[Excerpts from a dataset]
====
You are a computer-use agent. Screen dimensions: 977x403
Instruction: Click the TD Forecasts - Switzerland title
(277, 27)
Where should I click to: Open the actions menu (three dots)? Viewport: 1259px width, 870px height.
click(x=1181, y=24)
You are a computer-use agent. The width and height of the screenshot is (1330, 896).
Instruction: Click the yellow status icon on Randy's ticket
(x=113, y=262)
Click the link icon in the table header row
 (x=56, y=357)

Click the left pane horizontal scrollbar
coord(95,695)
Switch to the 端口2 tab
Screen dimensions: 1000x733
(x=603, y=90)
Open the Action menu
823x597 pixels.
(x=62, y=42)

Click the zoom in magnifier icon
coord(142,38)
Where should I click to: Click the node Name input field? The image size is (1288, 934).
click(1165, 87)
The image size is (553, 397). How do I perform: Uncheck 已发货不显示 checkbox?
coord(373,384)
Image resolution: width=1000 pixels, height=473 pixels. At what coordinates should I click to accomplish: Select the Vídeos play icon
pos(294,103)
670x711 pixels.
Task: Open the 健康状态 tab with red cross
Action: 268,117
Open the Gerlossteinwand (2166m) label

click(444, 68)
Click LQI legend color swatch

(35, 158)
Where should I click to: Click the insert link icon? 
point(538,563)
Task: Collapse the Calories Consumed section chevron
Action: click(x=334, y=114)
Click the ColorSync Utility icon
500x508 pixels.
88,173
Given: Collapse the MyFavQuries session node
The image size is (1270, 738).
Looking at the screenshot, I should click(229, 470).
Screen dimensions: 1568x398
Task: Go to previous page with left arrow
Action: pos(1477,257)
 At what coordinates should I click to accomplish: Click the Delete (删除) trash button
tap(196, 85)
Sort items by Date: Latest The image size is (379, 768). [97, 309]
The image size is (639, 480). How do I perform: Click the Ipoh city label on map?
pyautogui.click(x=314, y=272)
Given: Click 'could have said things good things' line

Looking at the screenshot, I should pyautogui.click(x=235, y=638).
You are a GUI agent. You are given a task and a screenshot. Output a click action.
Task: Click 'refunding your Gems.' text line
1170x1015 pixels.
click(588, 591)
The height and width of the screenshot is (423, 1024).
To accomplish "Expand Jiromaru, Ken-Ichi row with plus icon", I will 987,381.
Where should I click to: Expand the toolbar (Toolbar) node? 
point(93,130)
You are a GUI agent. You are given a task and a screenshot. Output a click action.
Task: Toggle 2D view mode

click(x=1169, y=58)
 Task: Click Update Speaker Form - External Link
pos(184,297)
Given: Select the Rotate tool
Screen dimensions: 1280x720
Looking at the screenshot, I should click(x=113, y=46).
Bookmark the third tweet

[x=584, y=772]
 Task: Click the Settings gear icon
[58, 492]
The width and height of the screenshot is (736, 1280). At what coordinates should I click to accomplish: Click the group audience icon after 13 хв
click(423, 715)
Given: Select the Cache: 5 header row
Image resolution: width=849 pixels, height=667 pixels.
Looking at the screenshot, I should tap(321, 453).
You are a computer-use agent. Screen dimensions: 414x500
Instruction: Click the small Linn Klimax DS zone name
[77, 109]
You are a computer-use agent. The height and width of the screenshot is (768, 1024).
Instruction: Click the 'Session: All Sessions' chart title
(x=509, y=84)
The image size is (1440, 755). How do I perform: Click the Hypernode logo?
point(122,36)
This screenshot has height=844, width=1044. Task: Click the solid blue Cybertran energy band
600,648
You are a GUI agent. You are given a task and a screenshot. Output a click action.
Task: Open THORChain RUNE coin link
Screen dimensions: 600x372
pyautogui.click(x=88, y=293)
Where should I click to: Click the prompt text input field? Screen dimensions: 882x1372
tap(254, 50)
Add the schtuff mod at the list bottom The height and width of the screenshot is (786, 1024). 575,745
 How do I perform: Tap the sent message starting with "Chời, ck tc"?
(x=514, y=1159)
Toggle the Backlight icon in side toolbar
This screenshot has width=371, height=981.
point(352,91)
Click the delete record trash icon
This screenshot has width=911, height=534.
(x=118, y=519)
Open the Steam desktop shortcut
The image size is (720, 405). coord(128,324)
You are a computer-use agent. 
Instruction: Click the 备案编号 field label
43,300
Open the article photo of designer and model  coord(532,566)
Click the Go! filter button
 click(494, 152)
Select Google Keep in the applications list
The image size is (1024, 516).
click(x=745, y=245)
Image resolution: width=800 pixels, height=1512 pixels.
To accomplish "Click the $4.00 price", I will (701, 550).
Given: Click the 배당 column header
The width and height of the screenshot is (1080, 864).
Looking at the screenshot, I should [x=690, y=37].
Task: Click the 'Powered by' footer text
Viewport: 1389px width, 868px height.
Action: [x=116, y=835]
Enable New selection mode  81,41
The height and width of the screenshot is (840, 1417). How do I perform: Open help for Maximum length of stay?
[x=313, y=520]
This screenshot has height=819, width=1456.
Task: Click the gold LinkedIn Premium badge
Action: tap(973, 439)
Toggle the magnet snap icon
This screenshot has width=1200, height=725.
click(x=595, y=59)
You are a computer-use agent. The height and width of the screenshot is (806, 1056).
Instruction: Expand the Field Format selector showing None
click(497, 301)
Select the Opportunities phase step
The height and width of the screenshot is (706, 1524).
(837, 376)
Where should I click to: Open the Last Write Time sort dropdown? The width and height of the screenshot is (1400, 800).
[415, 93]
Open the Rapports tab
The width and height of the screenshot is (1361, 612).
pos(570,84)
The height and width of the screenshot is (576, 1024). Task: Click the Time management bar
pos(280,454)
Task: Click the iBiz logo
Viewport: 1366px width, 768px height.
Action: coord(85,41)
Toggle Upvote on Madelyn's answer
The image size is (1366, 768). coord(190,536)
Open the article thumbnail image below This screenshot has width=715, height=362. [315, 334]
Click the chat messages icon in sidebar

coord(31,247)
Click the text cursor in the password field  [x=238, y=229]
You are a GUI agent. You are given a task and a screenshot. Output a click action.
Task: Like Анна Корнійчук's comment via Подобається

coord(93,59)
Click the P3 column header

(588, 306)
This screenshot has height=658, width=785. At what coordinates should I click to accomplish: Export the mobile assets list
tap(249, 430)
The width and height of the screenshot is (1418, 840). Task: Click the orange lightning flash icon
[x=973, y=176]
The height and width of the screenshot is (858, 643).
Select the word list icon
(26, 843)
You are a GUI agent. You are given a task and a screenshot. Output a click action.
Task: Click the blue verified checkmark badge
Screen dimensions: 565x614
====
_ASSIGNED TASK:_ Return every line above in which the string "computer" occurs.

_EXPECTED ANSWER:_
You are a computer-use agent. Screen dimensions: 977x403
You are a computer-use agent. The width and height of the screenshot is (1330, 896).
You are a computer-use agent. Screen dimensions: 414x500
You are a computer-use agent. The height and width of the screenshot is (768, 1024).
You are a computer-use agent. 
You are a computer-use agent. The height and width of the screenshot is (806, 1056).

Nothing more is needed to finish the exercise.